Exercise brief: Give back the full listing as written. No pictures go with it.

Supplied records:

* * * * *

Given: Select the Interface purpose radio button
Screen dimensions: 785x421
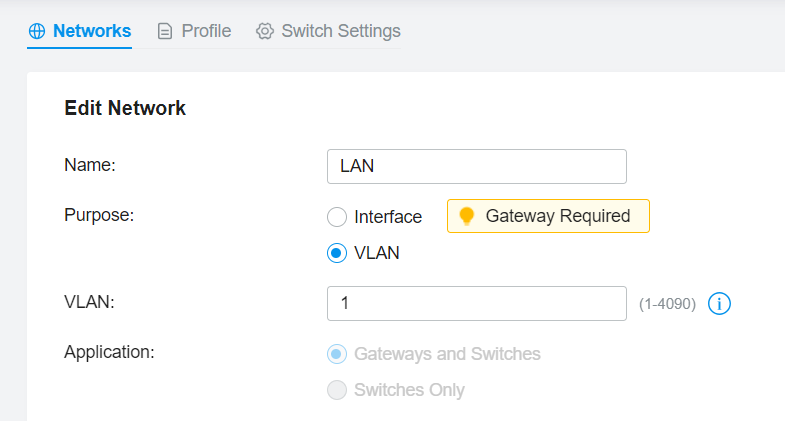Looking at the screenshot, I should 337,217.
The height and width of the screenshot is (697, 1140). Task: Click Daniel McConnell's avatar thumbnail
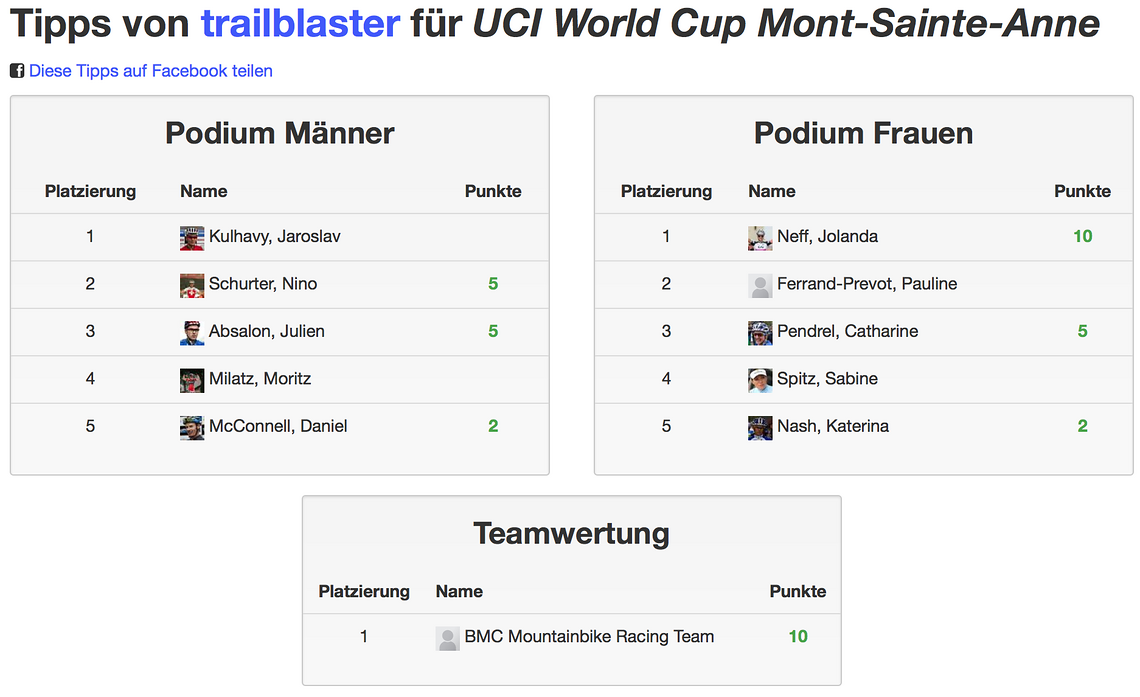click(192, 428)

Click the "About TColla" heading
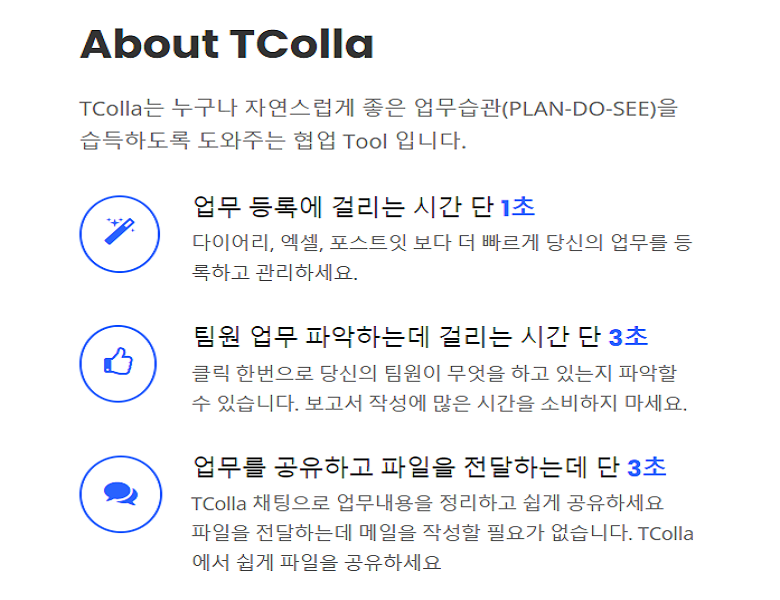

* * * * *

Written answer:
Given: Select the Interface purpose radio button
Screen dimensions: 785x421
Looking at the screenshot, I should 337,217.
The height and width of the screenshot is (697, 1140). Task: Click Daniel McConnell's avatar thumbnail
click(192, 428)

Click the "About TColla" heading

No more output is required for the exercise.